* **Material to process**:
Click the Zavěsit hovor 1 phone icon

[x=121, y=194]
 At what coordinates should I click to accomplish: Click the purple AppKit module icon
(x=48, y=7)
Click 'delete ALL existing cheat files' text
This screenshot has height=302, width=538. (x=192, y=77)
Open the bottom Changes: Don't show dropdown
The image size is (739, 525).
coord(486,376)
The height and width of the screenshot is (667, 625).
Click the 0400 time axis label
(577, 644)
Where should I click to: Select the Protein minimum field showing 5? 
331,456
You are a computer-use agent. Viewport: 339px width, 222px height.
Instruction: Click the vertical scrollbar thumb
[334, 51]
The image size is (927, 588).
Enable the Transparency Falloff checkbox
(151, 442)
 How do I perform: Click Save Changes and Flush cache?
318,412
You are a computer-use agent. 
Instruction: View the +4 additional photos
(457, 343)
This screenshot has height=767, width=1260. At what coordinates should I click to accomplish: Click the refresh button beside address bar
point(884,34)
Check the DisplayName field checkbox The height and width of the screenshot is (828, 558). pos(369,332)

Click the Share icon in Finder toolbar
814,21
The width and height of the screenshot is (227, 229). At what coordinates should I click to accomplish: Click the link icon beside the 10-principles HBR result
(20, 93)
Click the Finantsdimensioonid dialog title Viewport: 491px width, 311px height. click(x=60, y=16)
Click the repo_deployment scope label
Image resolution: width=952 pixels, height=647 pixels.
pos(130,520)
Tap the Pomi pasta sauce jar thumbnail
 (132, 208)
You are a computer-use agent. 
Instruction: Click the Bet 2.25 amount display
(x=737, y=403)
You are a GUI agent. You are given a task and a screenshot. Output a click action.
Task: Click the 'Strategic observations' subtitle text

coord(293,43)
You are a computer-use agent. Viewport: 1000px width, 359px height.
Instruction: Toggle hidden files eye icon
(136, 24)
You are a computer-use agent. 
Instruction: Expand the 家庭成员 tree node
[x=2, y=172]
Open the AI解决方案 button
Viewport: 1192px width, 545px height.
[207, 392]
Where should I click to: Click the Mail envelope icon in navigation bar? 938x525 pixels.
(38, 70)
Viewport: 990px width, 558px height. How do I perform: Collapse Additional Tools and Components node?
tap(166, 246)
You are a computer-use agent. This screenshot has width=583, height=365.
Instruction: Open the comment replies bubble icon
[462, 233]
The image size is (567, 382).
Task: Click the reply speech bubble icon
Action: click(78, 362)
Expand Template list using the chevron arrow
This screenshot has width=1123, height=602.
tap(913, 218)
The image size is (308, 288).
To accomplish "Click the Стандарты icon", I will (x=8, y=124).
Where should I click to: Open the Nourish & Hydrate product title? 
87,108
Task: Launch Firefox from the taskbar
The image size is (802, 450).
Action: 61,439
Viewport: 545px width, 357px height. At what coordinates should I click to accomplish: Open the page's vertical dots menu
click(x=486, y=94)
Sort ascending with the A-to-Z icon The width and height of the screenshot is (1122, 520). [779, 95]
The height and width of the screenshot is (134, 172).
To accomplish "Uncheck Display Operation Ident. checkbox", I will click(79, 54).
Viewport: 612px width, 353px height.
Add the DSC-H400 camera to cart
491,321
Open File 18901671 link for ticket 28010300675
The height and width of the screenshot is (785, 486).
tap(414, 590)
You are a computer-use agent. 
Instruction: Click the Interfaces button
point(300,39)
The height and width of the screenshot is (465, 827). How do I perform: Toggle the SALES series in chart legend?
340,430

* **Task**:
When you repeat the data, keep each line exactly as given.

* **Answer to this task**:
Click the Zavěsit hovor 1 phone icon

[x=121, y=194]
 At what coordinates should I click to accomplish: Click the purple AppKit module icon
(x=48, y=7)
Click 'delete ALL existing cheat files' text
This screenshot has height=302, width=538. (x=192, y=77)
Open the bottom Changes: Don't show dropdown
The image size is (739, 525).
coord(486,376)
The height and width of the screenshot is (667, 625).
Click the 0400 time axis label
(577, 644)
Where should I click to: Select the Protein minimum field showing 5? 
331,456
You are a computer-use agent. Viewport: 339px width, 222px height.
Instruction: Click the vertical scrollbar thumb
[334, 51]
The image size is (927, 588).
Enable the Transparency Falloff checkbox
(151, 442)
 How do I perform: Click Save Changes and Flush cache?
318,412
You are a computer-use agent. 
Instruction: View the +4 additional photos
(457, 343)
This screenshot has height=767, width=1260. At what coordinates should I click to accomplish: Click the refresh button beside address bar
point(884,34)
Check the DisplayName field checkbox The height and width of the screenshot is (828, 558). pos(369,332)

Click the Share icon in Finder toolbar
814,21
The width and height of the screenshot is (227, 229). At what coordinates should I click to accomplish: Click the link icon beside the 10-principles HBR result
(20, 93)
Click the Finantsdimensioonid dialog title Viewport: 491px width, 311px height. click(x=60, y=16)
Click the repo_deployment scope label
Image resolution: width=952 pixels, height=647 pixels.
pos(130,520)
Tap the Pomi pasta sauce jar thumbnail
 (132, 208)
You are a computer-use agent. 
Instruction: Click the Bet 2.25 amount display
(x=737, y=403)
You are a GUI agent. You are given a task and a screenshot. Output a click action.
Task: Click the 'Strategic observations' subtitle text

coord(293,43)
You are a computer-use agent. Viewport: 1000px width, 359px height.
Instruction: Toggle hidden files eye icon
(136, 24)
You are a computer-use agent. 
Instruction: Expand the 家庭成员 tree node
[x=2, y=172]
Open the AI解决方案 button
Viewport: 1192px width, 545px height.
[207, 392]
Where should I click to: Click the Mail envelope icon in navigation bar? 938x525 pixels.
(38, 70)
Viewport: 990px width, 558px height. How do I perform: Collapse Additional Tools and Components node?
tap(166, 246)
You are a computer-use agent. This screenshot has width=583, height=365.
Instruction: Open the comment replies bubble icon
[462, 233]
The image size is (567, 382).
Task: Click the reply speech bubble icon
Action: click(78, 362)
Expand Template list using the chevron arrow
This screenshot has width=1123, height=602.
tap(913, 218)
The image size is (308, 288).
To accomplish "Click the Стандарты icon", I will (x=8, y=124).
Where should I click to: Open the Nourish & Hydrate product title? 
87,108
Task: Launch Firefox from the taskbar
The image size is (802, 450).
Action: 61,439
Viewport: 545px width, 357px height. At what coordinates should I click to accomplish: Open the page's vertical dots menu
click(x=486, y=94)
Sort ascending with the A-to-Z icon The width and height of the screenshot is (1122, 520). [779, 95]
The height and width of the screenshot is (134, 172).
To accomplish "Uncheck Display Operation Ident. checkbox", I will click(79, 54).
Viewport: 612px width, 353px height.
Add the DSC-H400 camera to cart
491,321
Open File 18901671 link for ticket 28010300675
The height and width of the screenshot is (785, 486).
tap(414, 590)
You are a computer-use agent. 
Instruction: Click the Interfaces button
point(300,39)
The height and width of the screenshot is (465, 827). How do I perform: Toggle the SALES series in chart legend?
340,430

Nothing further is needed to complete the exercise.